Les observateurs d’Amnesty International ont eu le plaisir de constater que, contrairement à leurs affirmations, l’homme ne semblait pas avoir trop souffert de la longue période durant laquelle on s’était efforcé de le tenir à l’écart des écrans. Près de douze années dans une cellule exiguë meublée, si l’on peut dire, d’une table, d’une chaise, d’une fente étroite pour laisser filtrer la lumière et d’un trou dans le sol, pour le restant. Une heure toutes les deux semaines pour converser avec les siens à travers une vitre blindée.
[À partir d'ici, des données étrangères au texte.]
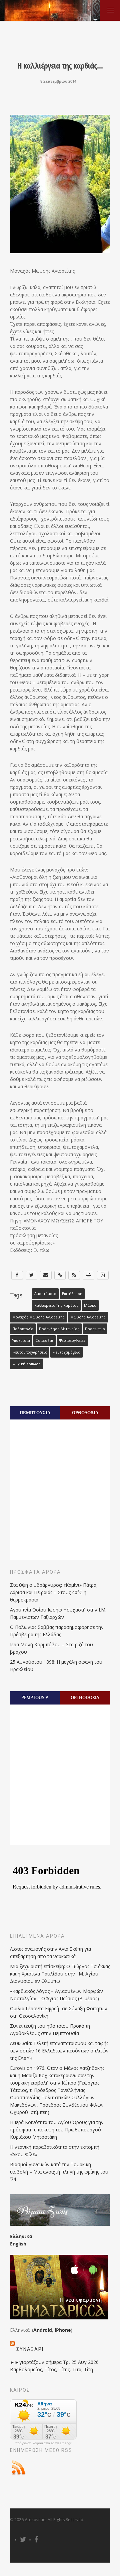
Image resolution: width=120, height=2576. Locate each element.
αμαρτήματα (45, 1293)
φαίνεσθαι (44, 1340)
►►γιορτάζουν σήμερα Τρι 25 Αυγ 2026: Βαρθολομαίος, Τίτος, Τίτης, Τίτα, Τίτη (55, 2366)
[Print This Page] (88, 1275)
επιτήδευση (72, 1293)
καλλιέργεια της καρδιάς (56, 1305)
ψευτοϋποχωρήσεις (29, 1352)
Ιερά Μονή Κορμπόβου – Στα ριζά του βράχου (51, 1648)
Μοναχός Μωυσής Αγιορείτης (38, 1317)
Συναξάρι (30, 2349)
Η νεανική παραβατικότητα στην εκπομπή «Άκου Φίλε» (54, 2150)
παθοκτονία (22, 1328)
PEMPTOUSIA (35, 1697)
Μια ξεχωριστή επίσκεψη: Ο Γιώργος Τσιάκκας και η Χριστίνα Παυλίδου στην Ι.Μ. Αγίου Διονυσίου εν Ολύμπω (60, 1973)
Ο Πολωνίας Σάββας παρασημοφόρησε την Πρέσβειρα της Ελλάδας (57, 1631)
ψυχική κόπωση (26, 1364)
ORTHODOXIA (85, 1697)
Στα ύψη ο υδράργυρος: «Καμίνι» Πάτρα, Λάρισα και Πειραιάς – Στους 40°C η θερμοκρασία (54, 1592)
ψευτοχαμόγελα (66, 1352)
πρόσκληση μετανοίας (59, 1328)
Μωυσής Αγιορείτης (88, 1317)
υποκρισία (21, 1340)
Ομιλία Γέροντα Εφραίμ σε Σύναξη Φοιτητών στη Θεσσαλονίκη (58, 2012)
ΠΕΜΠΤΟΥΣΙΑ (35, 1412)
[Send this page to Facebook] (17, 1275)
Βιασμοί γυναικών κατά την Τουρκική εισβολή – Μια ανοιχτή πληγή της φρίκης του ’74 (59, 2171)
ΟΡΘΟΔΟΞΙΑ (85, 1412)
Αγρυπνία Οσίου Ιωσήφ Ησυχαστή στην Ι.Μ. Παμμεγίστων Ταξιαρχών (58, 1613)
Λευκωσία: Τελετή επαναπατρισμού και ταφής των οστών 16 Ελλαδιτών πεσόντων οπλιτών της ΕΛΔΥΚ (59, 2050)
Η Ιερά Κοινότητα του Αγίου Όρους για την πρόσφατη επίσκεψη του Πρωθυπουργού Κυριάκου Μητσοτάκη (57, 2129)
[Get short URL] (60, 1275)
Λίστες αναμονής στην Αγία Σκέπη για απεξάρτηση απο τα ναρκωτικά (50, 1952)
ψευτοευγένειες (72, 1340)
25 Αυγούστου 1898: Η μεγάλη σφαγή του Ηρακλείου (56, 1665)
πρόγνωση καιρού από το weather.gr (43, 2443)
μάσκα (90, 1305)
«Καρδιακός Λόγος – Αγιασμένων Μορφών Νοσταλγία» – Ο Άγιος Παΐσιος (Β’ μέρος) (56, 1995)
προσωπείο (95, 1328)
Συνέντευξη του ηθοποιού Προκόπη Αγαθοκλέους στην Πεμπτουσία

Et six autres années en compagnie de détenus triés sur le volet, jusqu’à ce que le compte soit bon, au jour près : dix-huit ans de captivité, pour deux rouleaux de pellicule que Vanunu n’avait même pas volés !
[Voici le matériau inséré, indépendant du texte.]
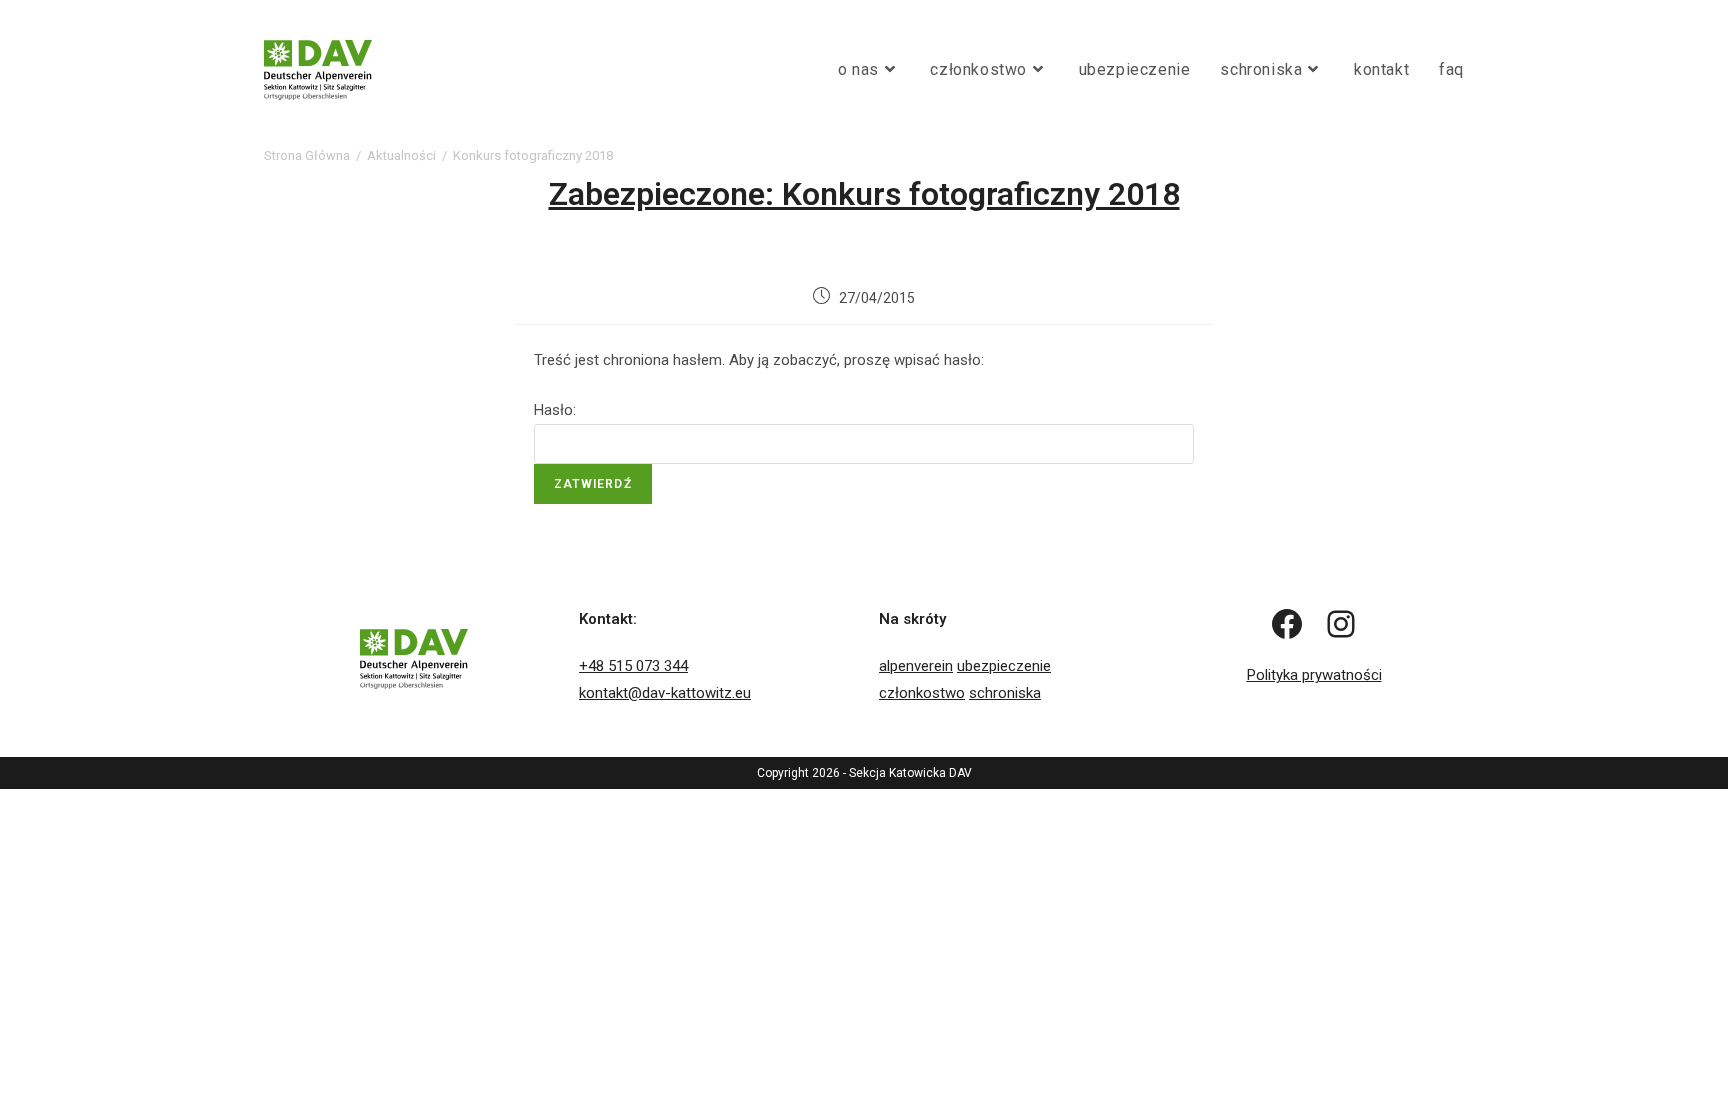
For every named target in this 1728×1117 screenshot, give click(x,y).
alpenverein (916, 666)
Revenons au début du tournage. En 1985, Vanunu s’ennuie ferme dans le très secret centre nucléaire israélien de Dimona, en plein désert du Néguev. On ne peut pas dire qu’il y exerce de hautes responsabilités, même si, après avoir été longtemps contrôleur de nuit, une fonction qui consiste surtout à constater qu’il ne se passe… rien, il a été promu chef d’équipe. Ce sont quelques études en physique-chimie et, peut-être, le fait que son lieu de travail se situe à proximité de Beer Sheba, où sa famille s’est installée depuis son exil du Maroc, qui ont valu à « Morde » d’avoir ses entrées au coeur du dispositif nucléaire israélien. Jusque-là, le jeune homme n’a pas eu beaucoup d’occasions de s’amuser : un père très pieux, une mère accaparée par sa nombreuse progéniture (dix enfants), une stricte yeshiva pour collège, trois ans d’armée, et maintenant, cette unité « Machon 2 », chargée de récupérer le plutonium, à des fins évidemment militaires. Une activité qui ne fait pas de Dimona un lieu très fréquenté par les touristes : « Circulez, il n’y a rien à voir ! » Pour avoir enfreint la consigne, deux avions égarés se sont déjà fait abattre par des missiles enfouis dans le sable.
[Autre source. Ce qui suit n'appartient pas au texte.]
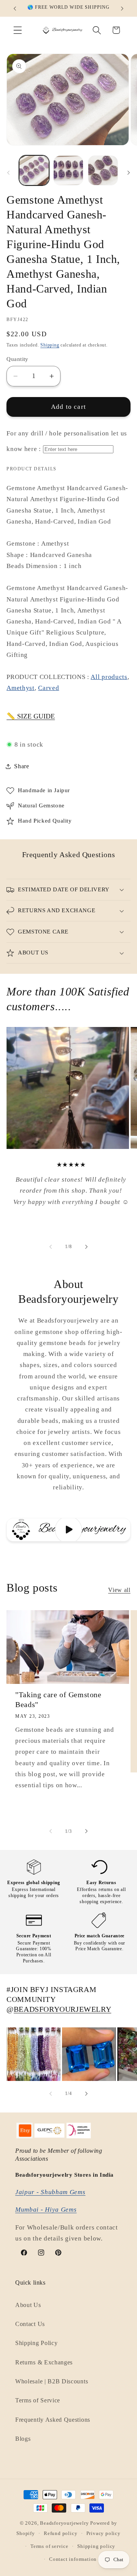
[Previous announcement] (14, 8)
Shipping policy (96, 2546)
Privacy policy (103, 2533)
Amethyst (20, 687)
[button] (17, 30)
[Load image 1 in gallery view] (34, 170)
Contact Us (30, 2324)
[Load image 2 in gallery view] (68, 170)
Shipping (49, 345)
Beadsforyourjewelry (64, 2523)
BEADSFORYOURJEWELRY (62, 2009)
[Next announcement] (122, 8)
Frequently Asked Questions (52, 2419)
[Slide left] (8, 173)
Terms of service (49, 2546)
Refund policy (60, 2533)
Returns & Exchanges (44, 2362)
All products (109, 676)
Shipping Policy (36, 2343)
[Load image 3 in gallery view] (103, 170)
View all (119, 1590)
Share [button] (21, 766)
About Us (28, 2305)
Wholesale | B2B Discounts (51, 2381)
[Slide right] (128, 173)
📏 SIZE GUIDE (30, 716)
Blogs (22, 2438)
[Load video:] (68, 1529)
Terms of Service (37, 2400)
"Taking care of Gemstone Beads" (58, 1699)
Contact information (73, 2559)
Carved (48, 687)
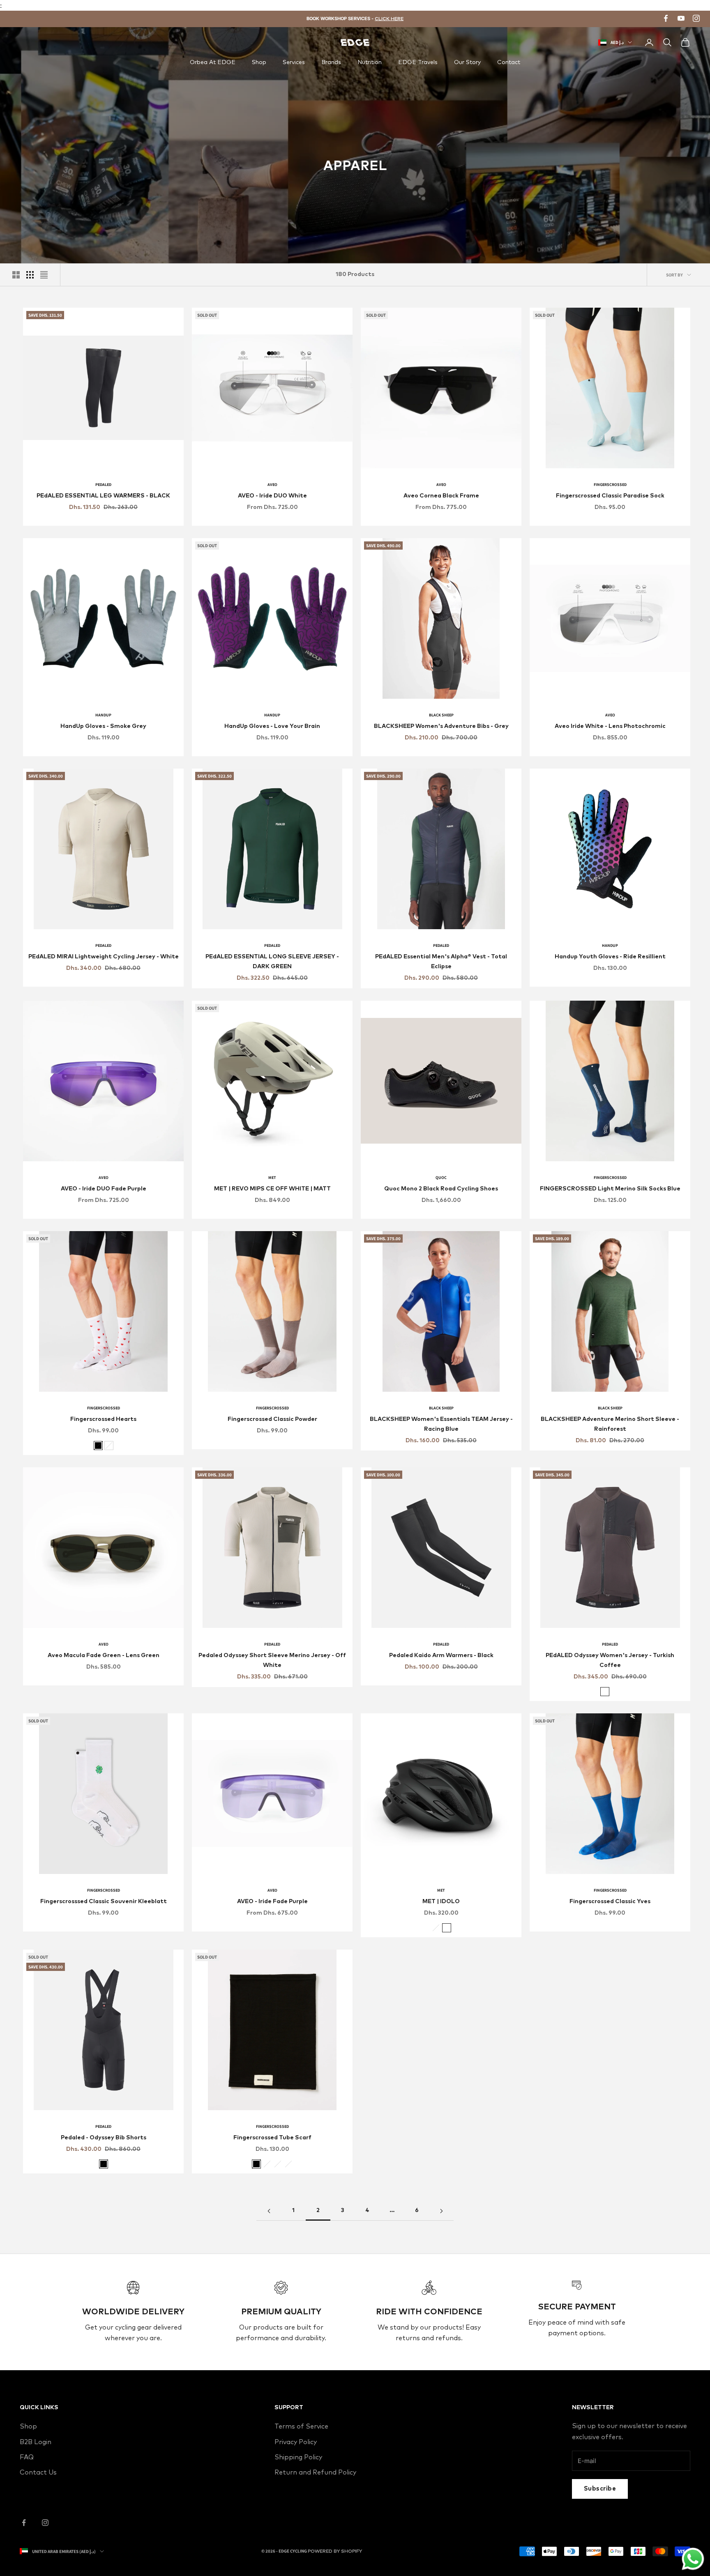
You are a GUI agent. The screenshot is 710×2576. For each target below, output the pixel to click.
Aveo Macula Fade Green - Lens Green (103, 1655)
Le jeune Vanunu tourne en rond. Dans « sa » base, qu’il finit par connaître assez bien ; à
l’université Ben-Gourion voisine, où il s’inscrit d’abord en économie, puis en géographie, enfin en philosophie ; avec ses camarades, d’abord ceux du Kach, à l’extrême droite, auxquels il tourne ensuite le dos pour rejoindre ceux du Rakah, le parti communiste israélien, qu’il juge plus concernés par les déracinés qui lui ressemblent ; avec sa nouvelle copine à qui il clame sa solitude dans des poèmes de mirliton ; et finalement avec les étudiants arabes de l’organisation Campus, progressistes comme lui, avec qui il manifeste contre l’occupation du Liban et dont il se fait le porte-parole pour appeler à un État palestinien.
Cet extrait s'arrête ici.